Yesterday's crop of reports contained nothing likely to worsen the Secretary of State for National Heritage's position, but they sparked off bitter controversy over the methods used by the People newspaper to obtain records of his private telephone conversations with the actress.
Bill Hagerty, the editor of the People, wrote to three broadsheet Sunday newspapers over their reports of the way the People broke the story.
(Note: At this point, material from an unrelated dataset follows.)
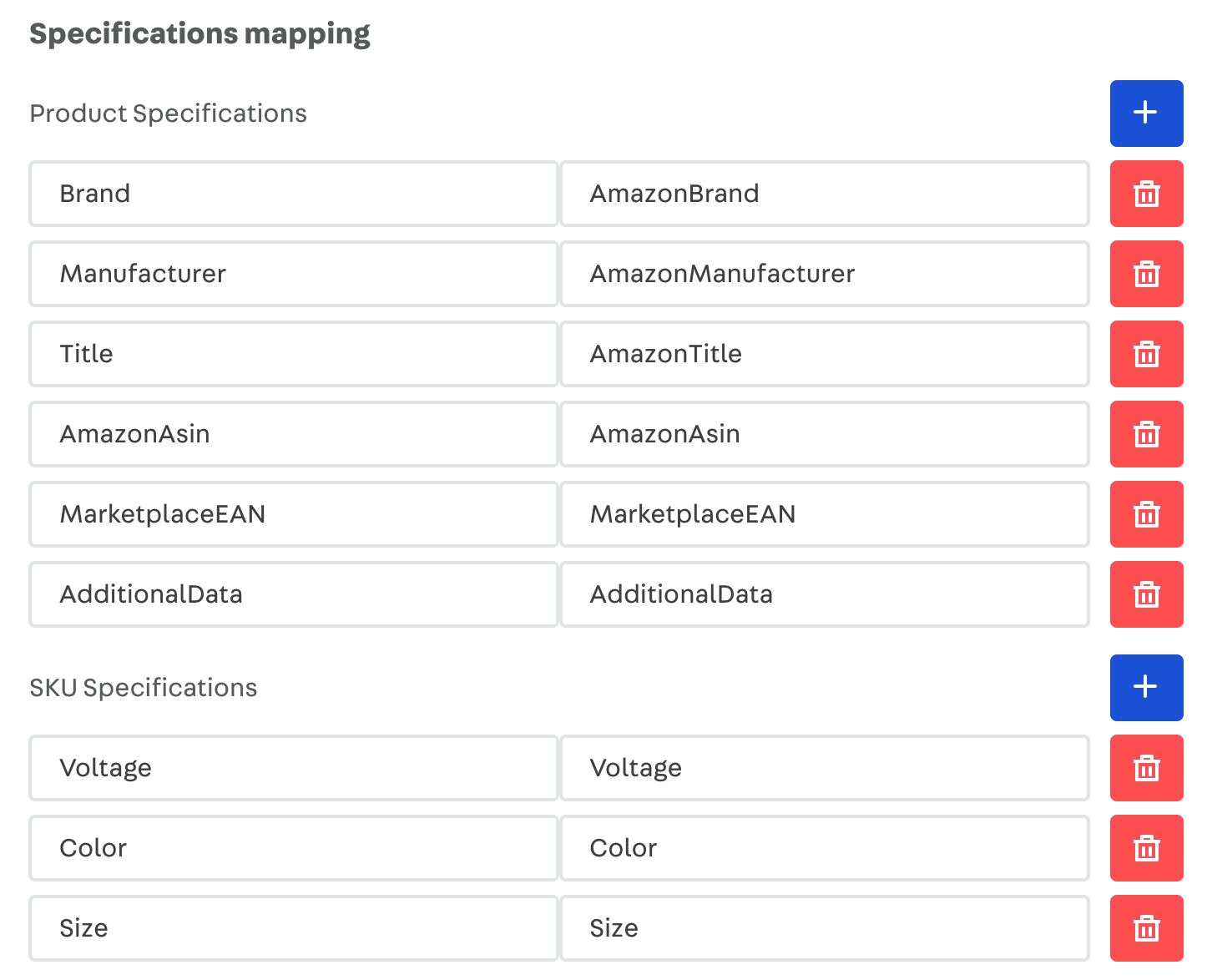Image resolution: width=1207 pixels, height=980 pixels.
Task: Delete the Voltage SKU specification
Action: point(1146,768)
In the letters, Mr Hagerty denied allegations that one of his reporters posed as a private investigator and monitored and recorded conversations during hours of surveillance from outside Ms de Sancha's flat.
'No People representatives monitored or listened into any live telephone conversations made from the flat . . . No listening device . . . was ever installed in the flat in which Ms de Sancha was staying,' he wrote to Andrew Neil, the editor of the Sunday Times.
Mr Hagerty also wrote to Donald Trelford, the editor of the Observer, denying that a People representative used a ladder to climb into Ms de Sancha's flat, and to the Sunday Telegraph complaining about its coverage.
While the editors bickered among themselves, several MPs called for anti-bugging legislation and Mr Mellor chose his eight favourite records on Radio 4's Desert Island Discs.
Doubts among some Tory MPs that Mr Mellor could continue were stilled by two opinion polls showing a majority support for him. One, of the public, in the Sunday Telegraph showed 64 per cent of women and 59 per cent of men believe the minister should not resign. Of 55 Tory MPs questioned by the Sunday Express, more than three-quarters said he should stay.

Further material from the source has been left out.